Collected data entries
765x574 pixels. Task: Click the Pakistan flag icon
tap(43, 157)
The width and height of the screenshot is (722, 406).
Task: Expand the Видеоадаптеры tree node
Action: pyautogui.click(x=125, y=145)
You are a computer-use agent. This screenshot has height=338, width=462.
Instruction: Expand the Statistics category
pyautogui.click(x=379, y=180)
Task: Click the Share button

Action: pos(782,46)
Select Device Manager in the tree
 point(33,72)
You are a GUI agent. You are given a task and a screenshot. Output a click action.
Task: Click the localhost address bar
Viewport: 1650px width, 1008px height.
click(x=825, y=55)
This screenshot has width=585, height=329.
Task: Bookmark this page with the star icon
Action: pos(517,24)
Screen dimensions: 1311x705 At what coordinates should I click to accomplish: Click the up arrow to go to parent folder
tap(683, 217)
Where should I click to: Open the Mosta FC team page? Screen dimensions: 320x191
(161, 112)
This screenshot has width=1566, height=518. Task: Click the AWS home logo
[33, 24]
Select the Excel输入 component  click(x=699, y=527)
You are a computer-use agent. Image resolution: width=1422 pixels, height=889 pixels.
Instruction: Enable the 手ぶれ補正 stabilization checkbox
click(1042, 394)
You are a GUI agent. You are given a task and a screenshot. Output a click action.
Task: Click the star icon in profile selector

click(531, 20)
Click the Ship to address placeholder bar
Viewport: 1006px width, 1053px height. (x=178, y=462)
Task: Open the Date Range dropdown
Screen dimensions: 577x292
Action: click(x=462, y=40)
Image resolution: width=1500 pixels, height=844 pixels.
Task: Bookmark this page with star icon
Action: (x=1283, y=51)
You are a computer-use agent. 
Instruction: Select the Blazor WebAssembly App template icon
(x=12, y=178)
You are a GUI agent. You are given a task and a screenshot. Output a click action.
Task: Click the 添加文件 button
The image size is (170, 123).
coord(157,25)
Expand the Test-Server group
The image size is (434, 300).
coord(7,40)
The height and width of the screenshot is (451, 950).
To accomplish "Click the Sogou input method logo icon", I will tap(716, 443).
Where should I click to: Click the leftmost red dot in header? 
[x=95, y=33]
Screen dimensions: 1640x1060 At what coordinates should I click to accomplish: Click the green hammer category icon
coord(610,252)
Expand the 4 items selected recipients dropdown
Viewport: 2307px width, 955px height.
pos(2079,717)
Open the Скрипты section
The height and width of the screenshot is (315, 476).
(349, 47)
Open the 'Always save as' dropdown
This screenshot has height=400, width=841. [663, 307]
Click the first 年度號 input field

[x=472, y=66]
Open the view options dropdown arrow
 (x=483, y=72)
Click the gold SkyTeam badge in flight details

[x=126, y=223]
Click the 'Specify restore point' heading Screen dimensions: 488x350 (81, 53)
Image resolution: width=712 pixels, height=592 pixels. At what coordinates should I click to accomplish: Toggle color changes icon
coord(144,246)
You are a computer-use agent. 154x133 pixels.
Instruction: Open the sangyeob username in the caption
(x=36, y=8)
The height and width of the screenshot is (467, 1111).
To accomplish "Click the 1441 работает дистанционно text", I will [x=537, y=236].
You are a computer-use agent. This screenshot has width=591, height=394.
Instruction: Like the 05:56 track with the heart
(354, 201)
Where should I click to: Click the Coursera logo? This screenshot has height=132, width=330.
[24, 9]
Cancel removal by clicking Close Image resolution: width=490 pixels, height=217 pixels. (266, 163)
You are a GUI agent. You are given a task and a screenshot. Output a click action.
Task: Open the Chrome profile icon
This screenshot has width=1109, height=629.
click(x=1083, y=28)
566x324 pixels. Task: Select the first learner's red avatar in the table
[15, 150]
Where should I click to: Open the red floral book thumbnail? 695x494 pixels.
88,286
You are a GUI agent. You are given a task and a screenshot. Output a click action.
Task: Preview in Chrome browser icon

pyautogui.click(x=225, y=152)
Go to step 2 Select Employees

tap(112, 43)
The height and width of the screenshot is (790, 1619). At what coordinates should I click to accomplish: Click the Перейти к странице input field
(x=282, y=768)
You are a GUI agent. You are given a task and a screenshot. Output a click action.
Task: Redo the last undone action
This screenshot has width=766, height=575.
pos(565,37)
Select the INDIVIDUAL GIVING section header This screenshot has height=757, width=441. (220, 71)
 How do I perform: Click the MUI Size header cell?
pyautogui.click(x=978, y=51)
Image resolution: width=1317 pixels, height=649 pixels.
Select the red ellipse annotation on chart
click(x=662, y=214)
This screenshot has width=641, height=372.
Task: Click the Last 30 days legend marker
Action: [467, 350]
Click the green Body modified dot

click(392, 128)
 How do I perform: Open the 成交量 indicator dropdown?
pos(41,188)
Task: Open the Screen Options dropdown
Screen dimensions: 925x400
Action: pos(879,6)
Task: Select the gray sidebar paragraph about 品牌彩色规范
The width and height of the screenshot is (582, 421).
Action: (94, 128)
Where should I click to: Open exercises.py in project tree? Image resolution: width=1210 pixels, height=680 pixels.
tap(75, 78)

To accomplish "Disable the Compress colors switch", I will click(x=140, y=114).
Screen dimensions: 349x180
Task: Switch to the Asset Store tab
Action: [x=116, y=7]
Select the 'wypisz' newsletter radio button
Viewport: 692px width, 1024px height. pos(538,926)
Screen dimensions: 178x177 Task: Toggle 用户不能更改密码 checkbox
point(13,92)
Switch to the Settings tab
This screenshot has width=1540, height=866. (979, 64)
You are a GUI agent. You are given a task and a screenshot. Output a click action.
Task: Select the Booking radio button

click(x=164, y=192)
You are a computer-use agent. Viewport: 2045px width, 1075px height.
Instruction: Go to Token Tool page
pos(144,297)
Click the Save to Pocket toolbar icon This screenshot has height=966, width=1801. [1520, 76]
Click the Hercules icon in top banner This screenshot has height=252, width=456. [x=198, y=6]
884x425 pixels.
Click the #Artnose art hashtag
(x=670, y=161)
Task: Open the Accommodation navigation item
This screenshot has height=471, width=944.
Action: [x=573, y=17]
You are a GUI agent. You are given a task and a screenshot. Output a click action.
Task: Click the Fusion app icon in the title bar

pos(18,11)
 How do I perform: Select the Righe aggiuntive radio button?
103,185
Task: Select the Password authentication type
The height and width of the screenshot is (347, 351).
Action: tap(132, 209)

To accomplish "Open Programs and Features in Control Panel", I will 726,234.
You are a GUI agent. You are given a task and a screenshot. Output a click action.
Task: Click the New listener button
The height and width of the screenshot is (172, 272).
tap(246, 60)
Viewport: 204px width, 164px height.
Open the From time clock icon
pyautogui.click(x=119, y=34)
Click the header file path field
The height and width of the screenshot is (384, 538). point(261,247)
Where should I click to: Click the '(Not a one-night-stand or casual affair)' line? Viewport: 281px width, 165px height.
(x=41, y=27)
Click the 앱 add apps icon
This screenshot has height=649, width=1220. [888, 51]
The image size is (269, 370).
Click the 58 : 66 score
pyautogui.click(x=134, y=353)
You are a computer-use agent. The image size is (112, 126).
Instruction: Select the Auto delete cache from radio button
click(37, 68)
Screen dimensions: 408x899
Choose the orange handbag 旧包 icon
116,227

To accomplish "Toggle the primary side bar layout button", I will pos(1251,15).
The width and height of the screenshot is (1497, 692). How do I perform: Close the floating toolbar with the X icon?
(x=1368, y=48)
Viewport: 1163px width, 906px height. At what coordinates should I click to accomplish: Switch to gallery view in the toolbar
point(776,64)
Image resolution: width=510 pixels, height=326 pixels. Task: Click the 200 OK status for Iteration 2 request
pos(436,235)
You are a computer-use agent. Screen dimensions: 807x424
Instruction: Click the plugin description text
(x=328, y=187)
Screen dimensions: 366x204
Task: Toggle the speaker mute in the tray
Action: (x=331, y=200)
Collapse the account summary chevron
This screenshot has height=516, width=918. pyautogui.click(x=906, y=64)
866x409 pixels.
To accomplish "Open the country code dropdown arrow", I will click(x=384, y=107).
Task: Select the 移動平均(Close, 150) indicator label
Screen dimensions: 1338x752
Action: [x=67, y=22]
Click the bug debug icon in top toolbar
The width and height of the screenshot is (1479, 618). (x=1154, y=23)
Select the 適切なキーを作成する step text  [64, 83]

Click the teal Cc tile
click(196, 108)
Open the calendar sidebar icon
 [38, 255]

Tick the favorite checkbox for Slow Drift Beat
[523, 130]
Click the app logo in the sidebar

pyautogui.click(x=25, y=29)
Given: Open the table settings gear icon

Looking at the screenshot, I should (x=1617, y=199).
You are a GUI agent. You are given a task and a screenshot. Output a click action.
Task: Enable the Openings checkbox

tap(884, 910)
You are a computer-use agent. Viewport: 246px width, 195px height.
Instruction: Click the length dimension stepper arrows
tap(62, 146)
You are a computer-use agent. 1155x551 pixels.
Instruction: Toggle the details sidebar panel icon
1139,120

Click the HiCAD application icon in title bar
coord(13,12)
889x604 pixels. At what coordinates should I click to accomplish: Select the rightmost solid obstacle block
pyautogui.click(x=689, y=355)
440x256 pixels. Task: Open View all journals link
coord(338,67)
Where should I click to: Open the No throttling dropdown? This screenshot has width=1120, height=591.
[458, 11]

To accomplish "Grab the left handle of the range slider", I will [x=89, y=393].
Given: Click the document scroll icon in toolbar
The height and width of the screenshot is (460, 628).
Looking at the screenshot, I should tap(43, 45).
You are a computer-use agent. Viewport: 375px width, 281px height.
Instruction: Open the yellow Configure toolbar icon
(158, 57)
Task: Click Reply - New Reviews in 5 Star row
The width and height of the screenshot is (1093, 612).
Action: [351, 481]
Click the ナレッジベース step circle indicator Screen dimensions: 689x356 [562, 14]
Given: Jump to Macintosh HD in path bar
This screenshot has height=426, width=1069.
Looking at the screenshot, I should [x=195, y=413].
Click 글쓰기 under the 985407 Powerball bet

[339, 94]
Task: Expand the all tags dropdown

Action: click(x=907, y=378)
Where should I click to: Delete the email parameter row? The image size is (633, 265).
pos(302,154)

* _REQUIRED WORK_
Substitute "section title" for "section header" in everything from the line containing "The height and width of the screenshot is (790, 1619)." down to the line containing "pyautogui.click(x=978, y=51)", and write out those lines again with nothing else changed.

* _SOLUTION TO THIS PROBLEM_
The height and width of the screenshot is (790, 1619). At what coordinates should I click to accomplish: Click the Перейти к странице input field
(x=282, y=768)
You are a GUI agent. You are given a task and a screenshot. Output a click action.
Task: Redo the last undone action
This screenshot has width=766, height=575.
pos(565,37)
Select the INDIVIDUAL GIVING section title This screenshot has height=757, width=441. (220, 71)
 How do I perform: Click the MUI Size header cell?
pyautogui.click(x=978, y=51)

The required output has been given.